Sunday, October 6, 2013

Seminary: Day 5

Day 5

Tim Keller proposes four basic models for cultural engagement. Each has its strengths and weaknesses, which means that perhaps we should not limit ourselves to one particular model, but self-consciously modify the one we most naturally lean to in order to combat its weaknesses.

Transformationalist - pursue your vocation from a Christian worldview with the goal of transforming it; sometim...es this worldview is too cognitive and not enough responding of the whole person to the whole creation, and it doesn't deal with the worship of the heart.

Relevance - Christian faith is fundamentally compatible with the surrounding culture - God has not abandoned the culture "out there;" sometimes the gospel is minimized or even forgotten and the distinctives of the church get blurred.

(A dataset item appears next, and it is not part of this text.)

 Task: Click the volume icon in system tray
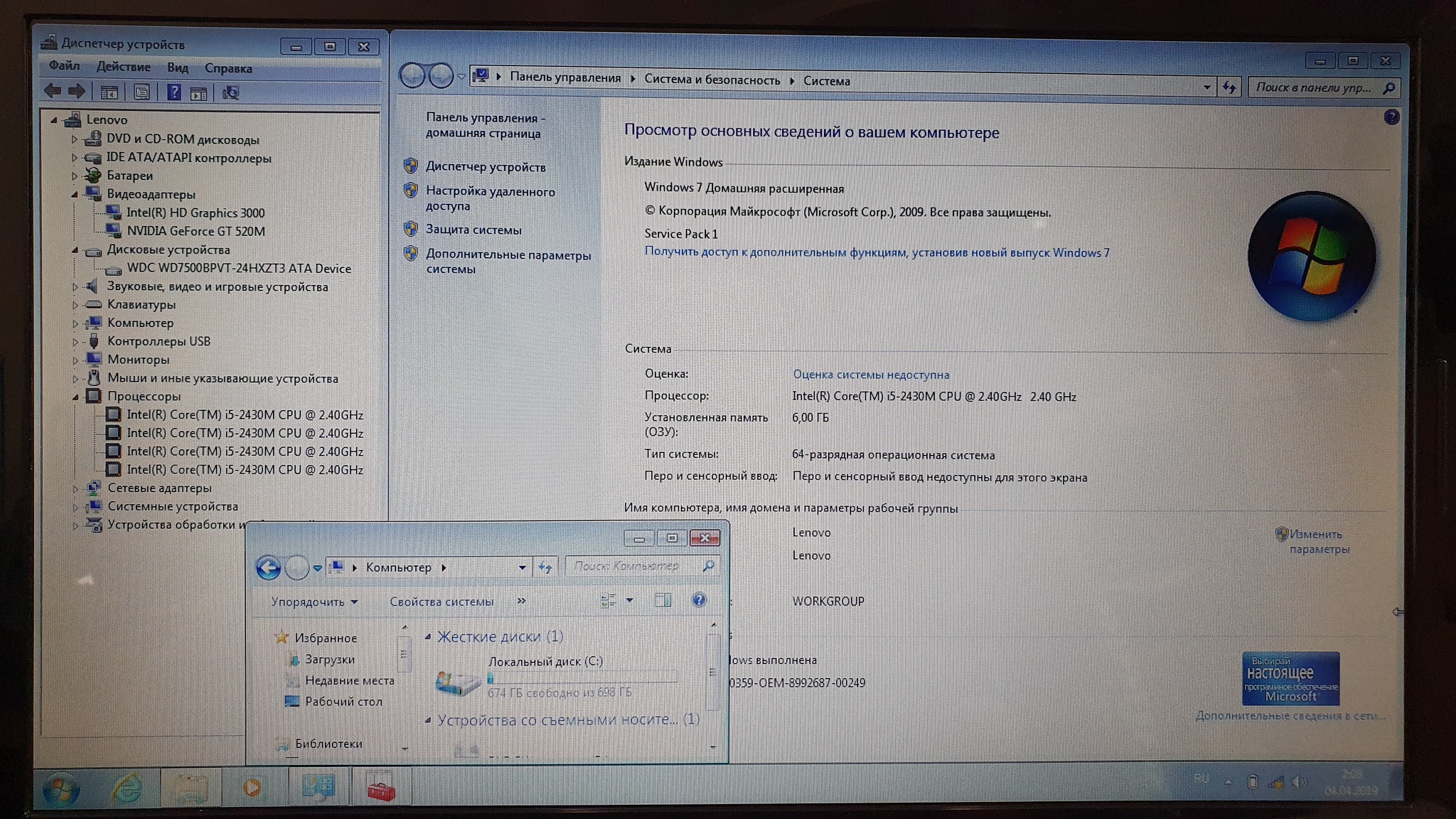pyautogui.click(x=1298, y=782)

Counterculturalists - purpose is to show that the world is at enmity with God. In this worldview, there is no confusion or false hope about this world - our treasures are in heaven. Sometimes very pessimistic about social change, tends to demonize business, markets, and governments. It can also downplay justification and the atonement because "we're the good guys."

Two kingdoms - Christ and culture in paradox; Christ governs the church by his word, and the world by the sword. Puts a very high value on secular callings, and doesn't see merely one way of being a "Christian dentist." The state is there to give freedoms. It does seem to place more emphasis on "common grace" than even the Bible does. Christians can also be silent on social issues when they shouldn't be - for example, many pulpits were silent on slavery in the 1840's and 1850's.

After creation, God did not rest because he was tired, but he ceased from his creative activities - though he remains active in sustaining and redeeming creation - as an expression of his kingly sovereignty. This seventh Day has never ceased. The cycle of 6 days of work plus one day of rest for mankind anticipates entering God's rest, which will never end. Thus the command to set aside one day for rest is a breaking in of God's rest in on this fallen creation. Jesus is the fulfillment of the Sabbath rest as he inaugurates the Kingdom and enters the rest of God, which is why Christians moved the Sabbath to Sunday. With Christ's resurrection, the rest is not at the end of the week, but the already-not yet rest has begun. We enter God's rest not by works, but by resting in Him by faith.

Martin Luther had a law-gospel divide in viewing scripture in his early days. He saw God's Word as powerful and living, and that you preach law to slay self-righteousness, then the gospel when despairing of one's own efforts to lead to Christ. But by 1525, Luther sees a need for ethics and gets a more Pauline balance in his preaching and teaching. Good works are not to be done to earn salvation, but works to be done to delight God and for our fellow human beings in unconditional love. And by later in his life, he realized there was more to sanctification than merely the realization that you have been justified in Christ.